LDAK will estimates effect sizes using overlapping windows of predictors. The step size is the window size divided by the number of segments. The default window size is 1Mb, but you can change this using --window-kb <float> or --window-cm <float>. Meanwhile, the default number of segments is eight, but you can change this using --segments <powerof2>. For example, if you used --window-kb 3000 and --segments 2, then each predictor will be included in two windows (so the windows will start 1.5Mb apart).

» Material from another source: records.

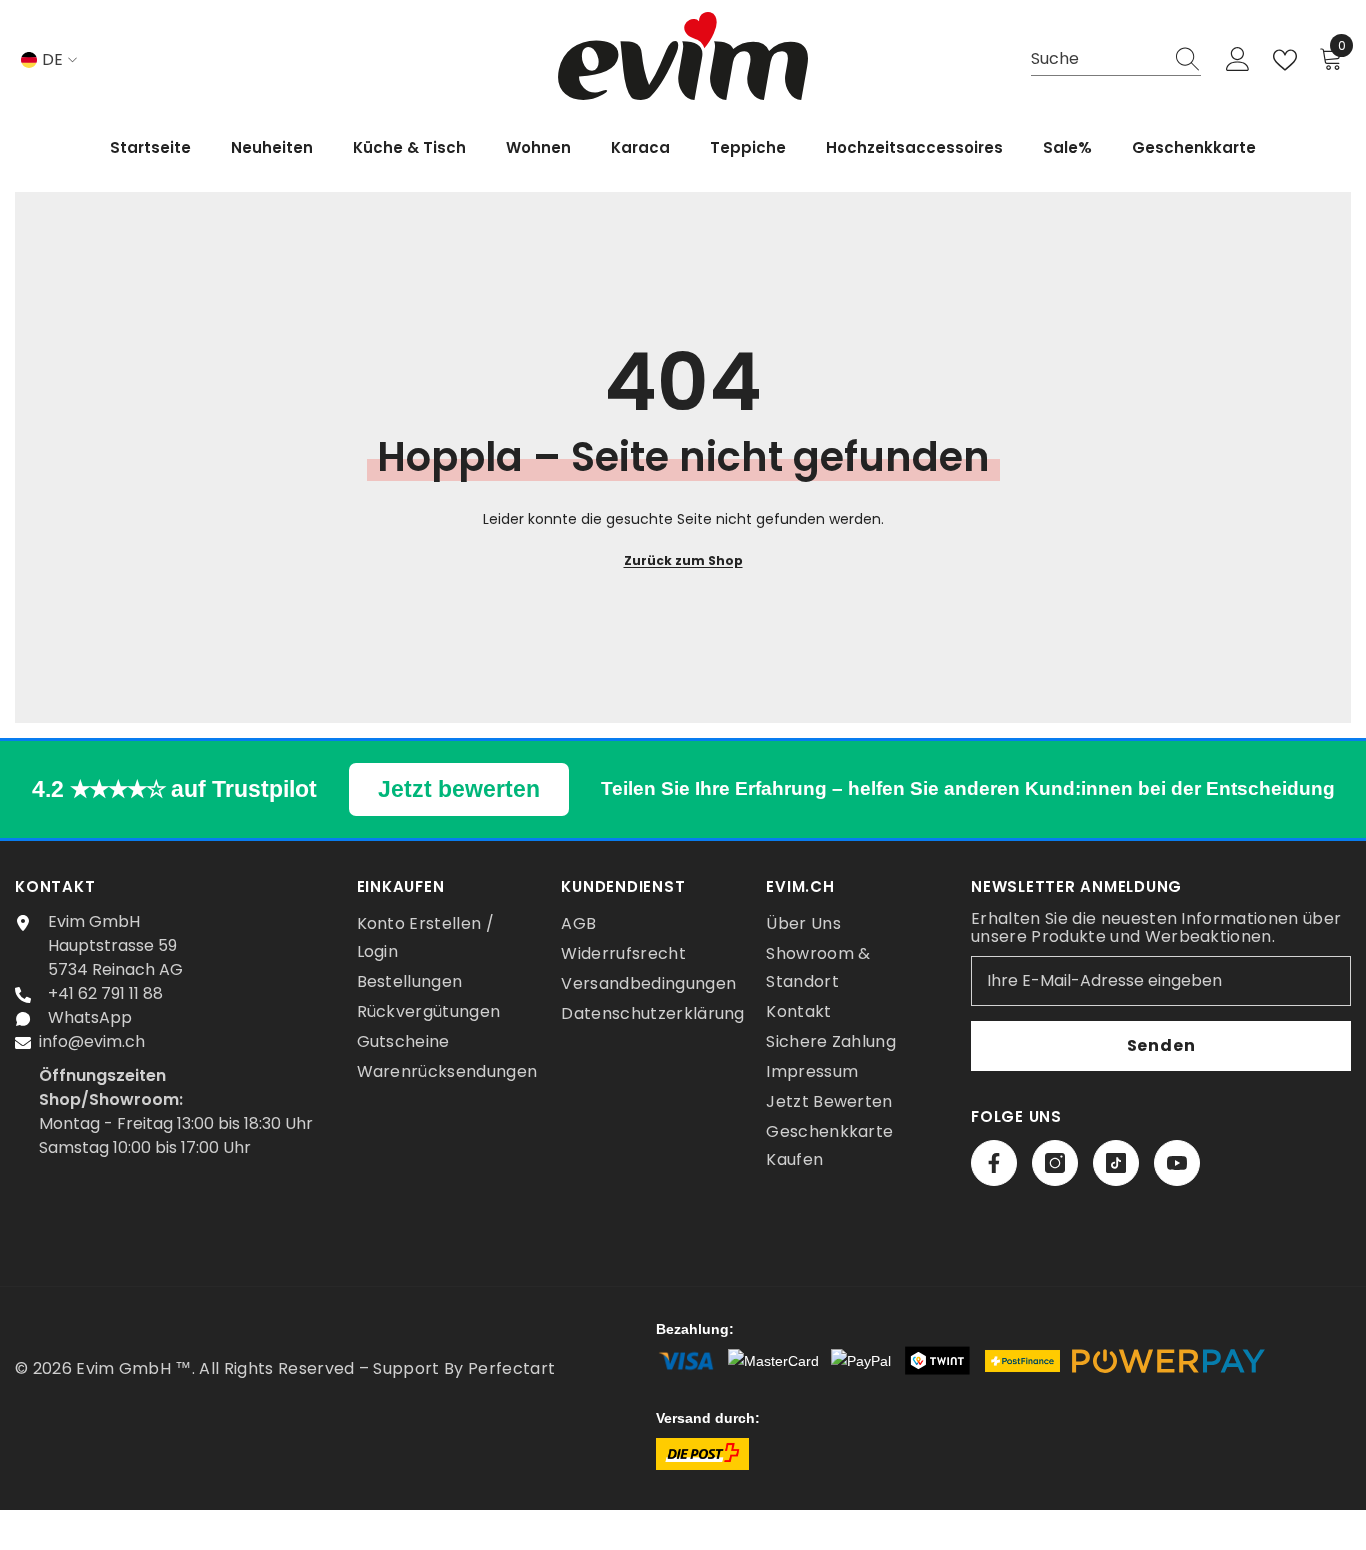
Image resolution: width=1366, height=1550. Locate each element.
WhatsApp (90, 1017)
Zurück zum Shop (683, 560)
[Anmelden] (1238, 60)
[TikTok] (1116, 1163)
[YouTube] (1177, 1163)
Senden (1161, 1045)
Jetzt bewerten (459, 789)
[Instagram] (1055, 1163)
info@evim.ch (92, 1041)
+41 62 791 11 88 (105, 993)
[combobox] (1097, 59)
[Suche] (1116, 60)
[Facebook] (994, 1163)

The prediction model is saved in <outfile>.effects. This file will have five columns, providing the predictor name, its A1 and A2 alleles, the average number of A1 alleles, then its raw effect (relative to the A1 allele) and is ready to be used for Calculating Scores (i.e., to predict the phenotypes of new samples).
_ _ _ _ _ _ _ _ _ _ _ _ _ _ _ _ _ _ _ _ _ _ _ _ _ _ _ _ _ _ _ _ _ _ _ _ _ _ _ _ _ _ _ _ _


Here we use the binary PLINK files human.bed, human.bim and human.fam, and the phenotype quant.pheno from the Test Datasets, as well as the file highld.txt from High-LD Regions.

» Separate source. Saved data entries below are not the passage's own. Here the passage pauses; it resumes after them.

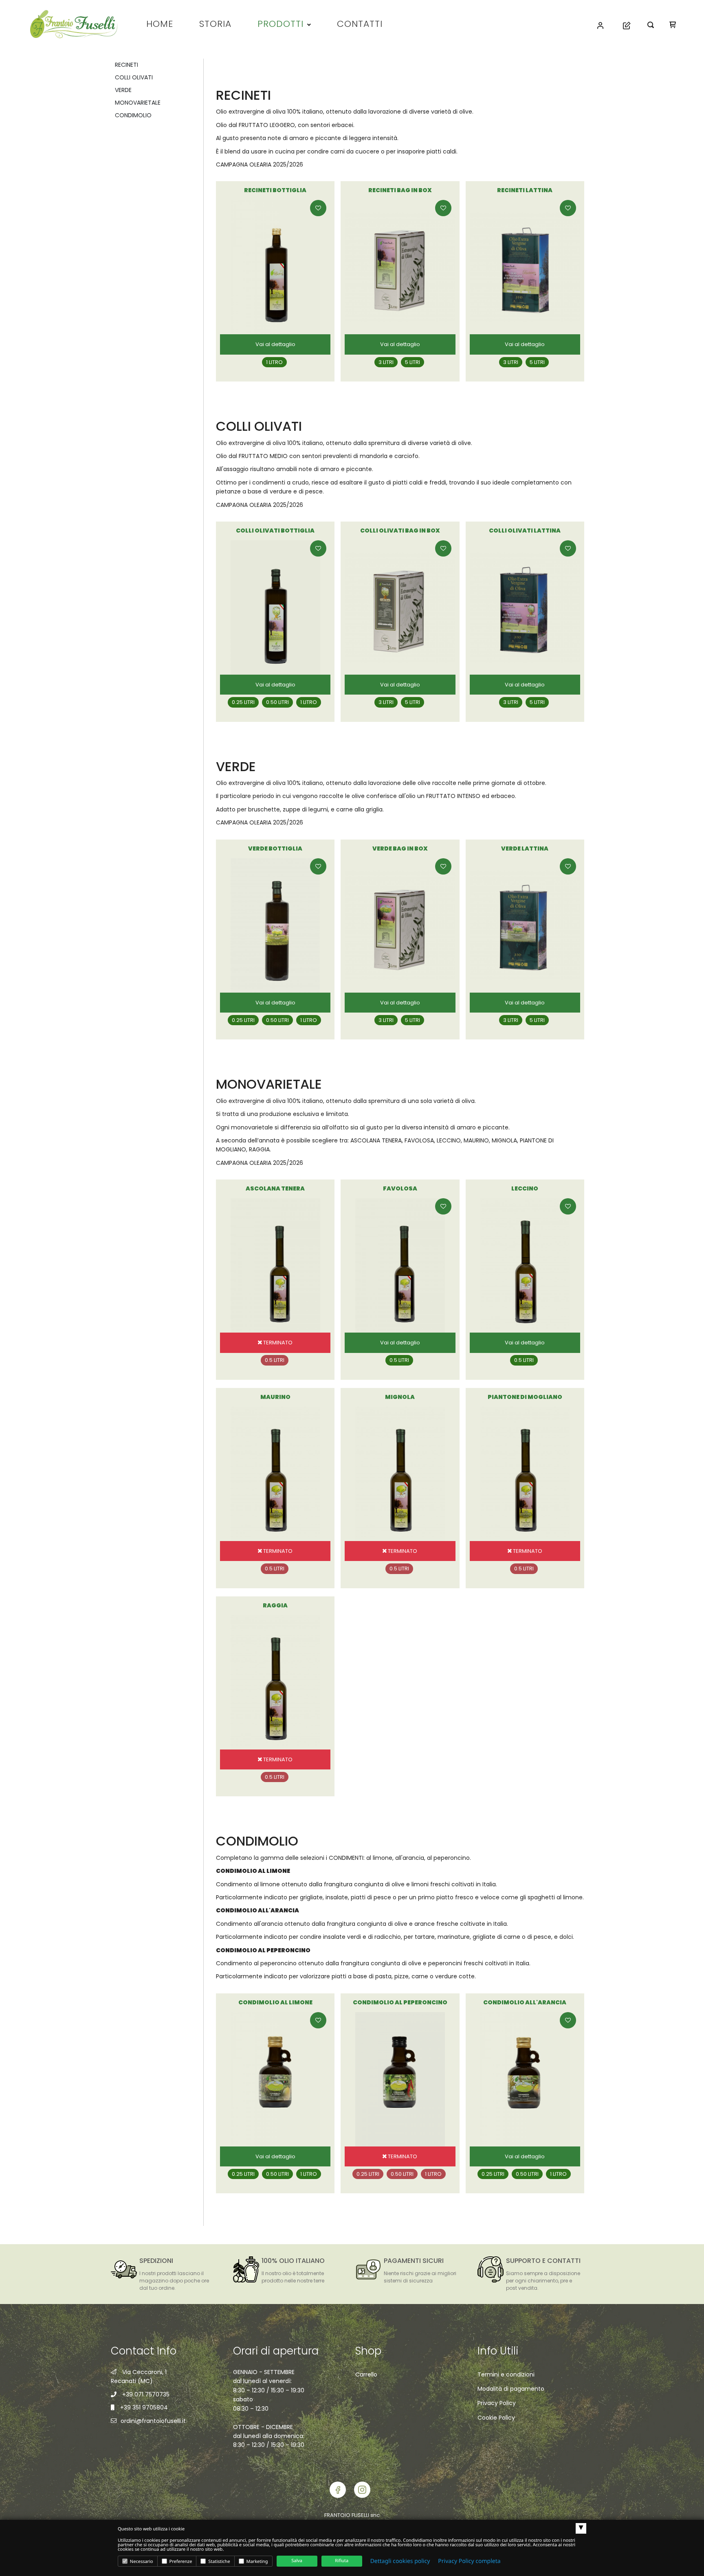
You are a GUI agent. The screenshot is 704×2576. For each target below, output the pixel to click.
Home (159, 24)
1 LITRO (274, 362)
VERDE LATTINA (524, 848)
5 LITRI (412, 362)
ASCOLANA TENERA (275, 1188)
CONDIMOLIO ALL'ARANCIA (524, 2002)
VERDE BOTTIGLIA (275, 848)
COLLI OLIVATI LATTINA (525, 530)
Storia (215, 24)
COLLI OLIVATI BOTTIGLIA (275, 530)
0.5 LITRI (399, 1360)
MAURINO (275, 1397)
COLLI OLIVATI (134, 77)
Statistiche (218, 2561)
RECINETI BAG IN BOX (400, 190)
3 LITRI (386, 362)
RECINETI (126, 65)
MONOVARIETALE (138, 103)
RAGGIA (275, 1605)
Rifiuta (341, 2561)
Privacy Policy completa (469, 2561)
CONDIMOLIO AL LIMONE (275, 2002)
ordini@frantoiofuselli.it (153, 2421)
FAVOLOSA (400, 1188)
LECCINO (524, 1188)
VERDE (123, 90)
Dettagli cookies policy (400, 2561)
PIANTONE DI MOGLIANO (525, 1397)
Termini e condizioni (506, 2374)
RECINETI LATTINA (524, 190)
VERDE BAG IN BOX (400, 848)
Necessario (141, 2561)
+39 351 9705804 (144, 2407)
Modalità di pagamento (510, 2389)
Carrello (366, 2374)
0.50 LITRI (277, 702)
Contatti (360, 24)
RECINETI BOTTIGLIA (275, 190)
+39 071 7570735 (145, 2394)
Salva (296, 2561)
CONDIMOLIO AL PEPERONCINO (400, 2002)
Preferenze (180, 2561)
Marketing (256, 2561)
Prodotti (280, 24)
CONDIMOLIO (133, 115)
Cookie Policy (496, 2418)
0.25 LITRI (243, 702)
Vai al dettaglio (275, 344)
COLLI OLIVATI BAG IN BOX (400, 530)
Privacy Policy (496, 2403)
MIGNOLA (400, 1397)
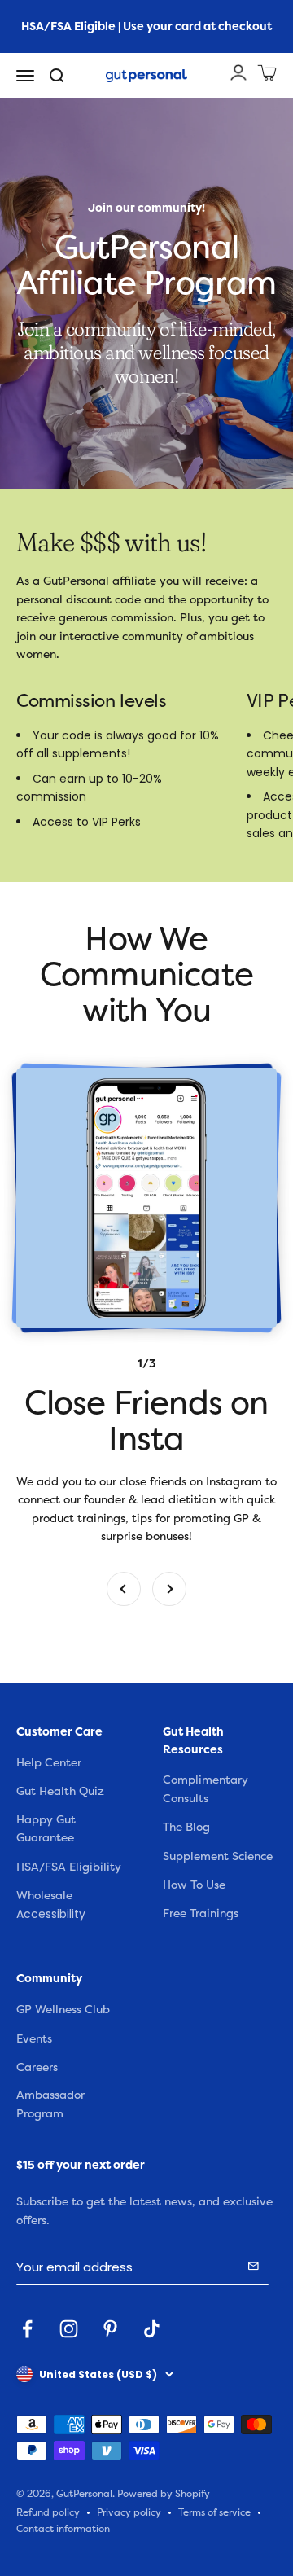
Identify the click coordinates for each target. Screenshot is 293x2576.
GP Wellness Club (63, 2009)
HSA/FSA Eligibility (68, 1867)
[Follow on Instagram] (69, 2329)
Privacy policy (129, 2513)
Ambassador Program (50, 2104)
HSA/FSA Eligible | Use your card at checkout (146, 26)
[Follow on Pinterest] (110, 2329)
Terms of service (214, 2513)
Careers (37, 2067)
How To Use (194, 1885)
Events (34, 2039)
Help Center (48, 1763)
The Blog (186, 1827)
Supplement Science (218, 1856)
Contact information (63, 2529)
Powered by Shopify (163, 2494)
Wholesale (44, 1895)
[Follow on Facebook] (27, 2329)
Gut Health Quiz (60, 1791)
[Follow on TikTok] (152, 2329)
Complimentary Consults (205, 1789)
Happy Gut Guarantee (46, 1829)
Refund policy (48, 2513)
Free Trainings (200, 1913)
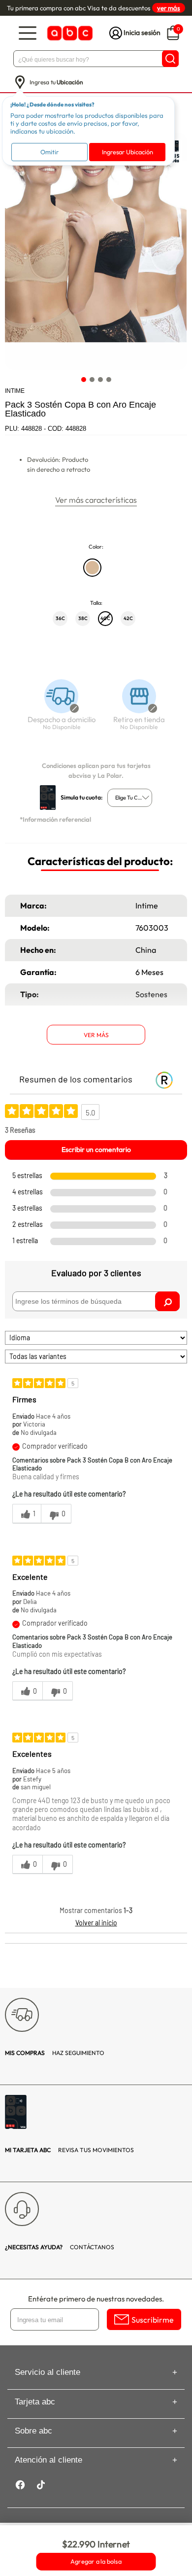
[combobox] (129, 798)
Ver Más (96, 1035)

Although we have individual-level data (i.e., we have genotypes and phenotypes for the same samples), for this example we will pretend we are using summary statistics. Therefore, we will first create summary statistics by running

./ldak.out --linear quant --bfile human --pheno quant.pheno

The summary statistics are saved in quant.summaries (already in the format required by LDAK). For more details on this command, see Single-Predictor Analysis. Then we will use the genetic data files as the reference panel.

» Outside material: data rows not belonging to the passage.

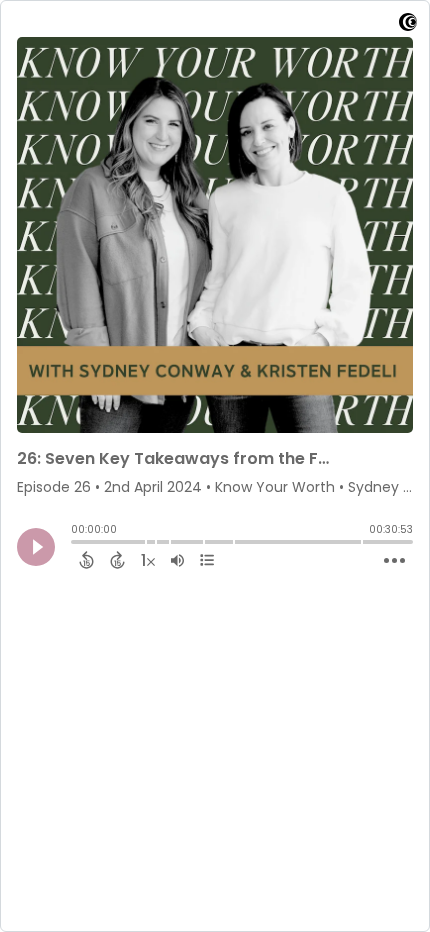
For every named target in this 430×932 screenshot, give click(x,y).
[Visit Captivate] (408, 25)
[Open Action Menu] (394, 561)
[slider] (76, 544)
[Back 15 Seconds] (86, 560)
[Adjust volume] (177, 560)
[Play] (36, 547)
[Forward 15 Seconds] (117, 560)
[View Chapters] (207, 560)
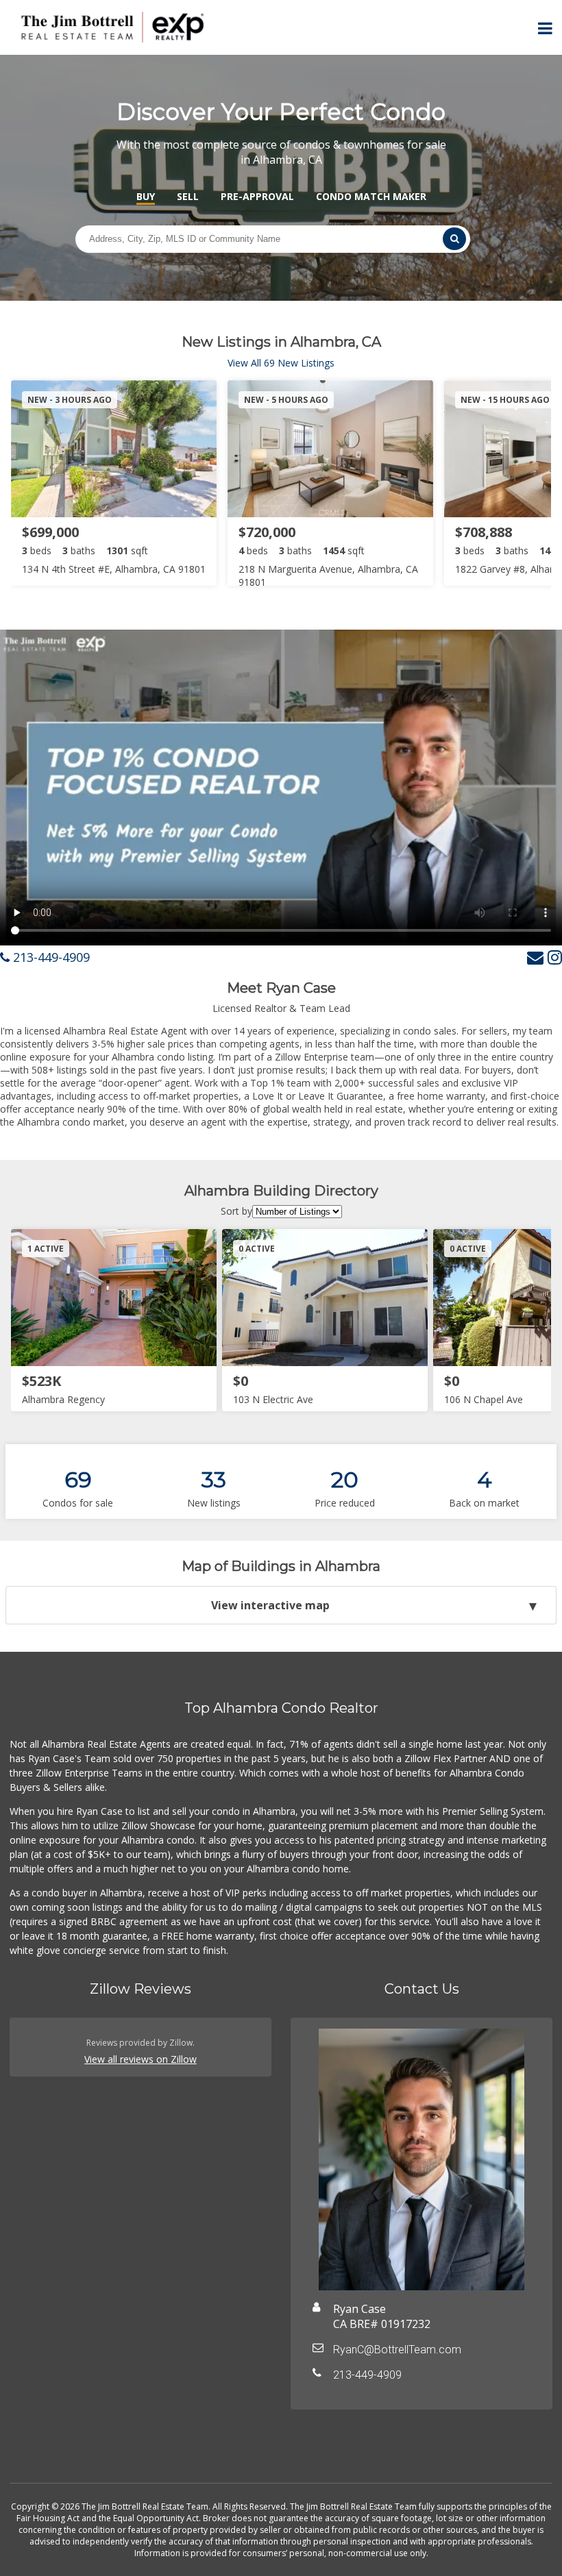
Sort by (236, 1210)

We identify SNPs that are within high-LD regions by running

./ldak.out --cut-genes highld --bfile human --genefile highld.txt

Usually, the lists of SNPs in high-LD regions would be saved in the file highld/genes.predictors.used. However, in this case, the script fail because our test data contains only Chromosomes 21 & 22, which do not include any high-LD regions.
_ _ _ _ _ _ _ _ _ _ _ _ _ _ _ _

1 - Calculate predictor-predictor correlations.

We run the command

./ldak.out --calc-cors cors --bfile human

The significant correlations are saved in cors.cors.bin, with some details in cors.cors.root. If analysing very large data, we can parallelise the process by computing correlations separately for each chromosome, then merging

for j in {21..22}; do
./ldak.out --calc-cors cors$j --bfile human --chr $j

rm list.txt; for j in {21..22}; do echo "cors$j" >> list.txt; done
./ldak.out --join-cors cors --corslist list.txt

Note that in these scripts, we loop from 21 to 22, because our example dataset contains only these two chromosomes; usually you would loop from 1 to 22.
_ _ _ _ _ _ _ _ _ _ _ _ _ _ _ _

2 - Construct the prediction model.

Normally, we would run the command

./ldak.out --mega-prs mega --model elastic --summary quant.summaries --power -0.25 --cors cors --high-LD highld/genes.predictors.used --allow-ambiguous YES

However, this script will fail because, for the reason explained above, the file highld/genes.predictors.used does not exist. Therefore, for this example only, we will run

./ldak.out --mega-prs mega --model elastic --summary quant.summaries --power -0.25 --cors cors --check-high-LD NO --allow-ambiguous YES

The prediction model is saved in mega.effects.